Now we know that babies have a strong implicit memory and can encode
explicit ones as well, which indicates that childhood amnesia may stem
from faulty explicit memory retrieval. Unless we're thinking
specifically about a past event, it takes some sort of cue to prompt an
explicit memory in all age groups [source: Bauer]. Up next, find out
what those cues are
Language and Sense of Self in Memory-Making
Our earliest memories may remain blocked from our consciousness because
we had no language skills at that time. A 2004 study traced the verbal
development in 27- and 39-month old boys and girls as a measure of how
well they could recall a past event. The researchers found that if the
children didn't know the words to describe the event when it happened,
they couldn't describe it later after learning the appropriate words
[source: Simcock and Hayne].
Verbalizing our personal memories of events contributes to our
autobiographical memories. These types of memories help to define our
sense of self and relationship to people around us. Closely linked to
this is the ability to recognize yourself. Some researchers have
proposed that children do not develop self-recognition skills and a
personal identity until 16 or 24 months [source: Fivush and Nelson].
In addition, we develop knowledge of our personal past when we begin to
organize memories into a context. Many preschool-age children can
explain the different parts of an event in sequential order, such as
what happened when they went to a circus. But it isn't until their fifth
year that they can understand the ideas of time and the past and are
able to place that trip to the circus on a mental time line [source:
Fivush and Nelson].
Parents play a pivotal role in developing children's autobiographical
memory as well. Research has shown that the way parents verbally recall
memories with their small children correlates to those children's
narrative style for retelling memories later in life. In other words,
children whose parents tell them about past events, such as birthday
parties or trips to the zoo, in detail will be more likely to vividly
describe their own memories [source: Urshwa]. Interestingly,
autobiographical memory also has a cultural component, with Westerners'
personal memories focusing more on themselves and Easterners remembering
themselves more in group contexts [source: Urshwa].

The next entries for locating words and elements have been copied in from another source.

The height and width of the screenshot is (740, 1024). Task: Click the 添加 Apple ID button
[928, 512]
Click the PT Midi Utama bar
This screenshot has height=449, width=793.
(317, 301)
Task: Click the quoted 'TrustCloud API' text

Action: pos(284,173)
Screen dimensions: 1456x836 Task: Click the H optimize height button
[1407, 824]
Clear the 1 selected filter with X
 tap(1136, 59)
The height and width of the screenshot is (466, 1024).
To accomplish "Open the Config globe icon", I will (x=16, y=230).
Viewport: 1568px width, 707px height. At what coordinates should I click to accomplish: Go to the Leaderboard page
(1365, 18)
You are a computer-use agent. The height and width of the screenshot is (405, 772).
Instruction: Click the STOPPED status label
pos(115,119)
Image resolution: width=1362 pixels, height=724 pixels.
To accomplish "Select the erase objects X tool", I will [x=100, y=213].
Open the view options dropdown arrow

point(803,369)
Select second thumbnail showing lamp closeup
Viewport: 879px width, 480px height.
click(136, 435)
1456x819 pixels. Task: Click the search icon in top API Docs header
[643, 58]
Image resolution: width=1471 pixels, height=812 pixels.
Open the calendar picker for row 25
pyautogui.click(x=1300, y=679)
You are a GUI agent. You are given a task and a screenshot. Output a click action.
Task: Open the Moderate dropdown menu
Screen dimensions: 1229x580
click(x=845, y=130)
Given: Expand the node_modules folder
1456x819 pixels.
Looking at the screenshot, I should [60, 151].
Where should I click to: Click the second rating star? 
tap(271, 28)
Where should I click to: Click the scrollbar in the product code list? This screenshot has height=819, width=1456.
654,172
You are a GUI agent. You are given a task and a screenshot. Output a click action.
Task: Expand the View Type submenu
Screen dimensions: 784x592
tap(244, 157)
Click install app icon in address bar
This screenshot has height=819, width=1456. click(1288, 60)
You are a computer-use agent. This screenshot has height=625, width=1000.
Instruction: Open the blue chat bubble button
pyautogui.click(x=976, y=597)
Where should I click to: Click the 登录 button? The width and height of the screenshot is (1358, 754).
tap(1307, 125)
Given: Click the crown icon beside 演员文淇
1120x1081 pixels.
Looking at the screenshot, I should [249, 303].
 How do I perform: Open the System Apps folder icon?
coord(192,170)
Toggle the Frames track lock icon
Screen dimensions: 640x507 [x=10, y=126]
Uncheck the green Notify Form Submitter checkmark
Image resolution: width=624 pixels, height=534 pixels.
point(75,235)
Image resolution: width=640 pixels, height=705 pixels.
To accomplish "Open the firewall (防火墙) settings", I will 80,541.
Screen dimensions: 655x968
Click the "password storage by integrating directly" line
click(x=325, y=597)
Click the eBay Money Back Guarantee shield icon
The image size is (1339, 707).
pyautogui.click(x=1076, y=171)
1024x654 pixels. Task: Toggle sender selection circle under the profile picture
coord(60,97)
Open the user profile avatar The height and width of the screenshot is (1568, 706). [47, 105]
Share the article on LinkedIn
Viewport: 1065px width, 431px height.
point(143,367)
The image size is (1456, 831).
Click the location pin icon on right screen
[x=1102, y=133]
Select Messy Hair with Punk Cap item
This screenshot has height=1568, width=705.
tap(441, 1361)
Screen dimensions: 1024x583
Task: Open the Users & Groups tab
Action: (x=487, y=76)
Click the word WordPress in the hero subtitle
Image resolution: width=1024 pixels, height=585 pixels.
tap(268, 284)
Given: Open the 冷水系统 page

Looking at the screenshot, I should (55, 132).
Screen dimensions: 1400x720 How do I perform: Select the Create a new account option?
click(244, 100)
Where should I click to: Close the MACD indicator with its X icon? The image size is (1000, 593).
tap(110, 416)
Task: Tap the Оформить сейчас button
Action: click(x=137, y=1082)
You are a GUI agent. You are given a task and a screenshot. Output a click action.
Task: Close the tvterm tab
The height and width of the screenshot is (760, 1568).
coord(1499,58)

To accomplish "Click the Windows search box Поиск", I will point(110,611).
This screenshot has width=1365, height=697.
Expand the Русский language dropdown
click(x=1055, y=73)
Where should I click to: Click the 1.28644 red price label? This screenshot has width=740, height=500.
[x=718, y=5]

More detailed explanations exist regarding childhood amnesia. But brain
structure, language and sense of self are its foundation. To learn more
about amnesia and memory, don't forget to read the links below.
Primal Healing
Flying in the face of childhood amnesia research, some people claim to
recall pre-verbal memories and even recollections from the womb. One
form of psychoanalysis, called primal healing, focuses on traumatic
early memories similar to Sigmund Freud's theory of repressed and screen
memories. Primal therapy links people's present pain with the pain of
birth, taking patients back to the memory of their own birth in a
process referred to as rebirthing. However, in spite of anecdotal
evidence, no scientific study has verified the authenticity of these
rebirthing experiences [source: Eisner].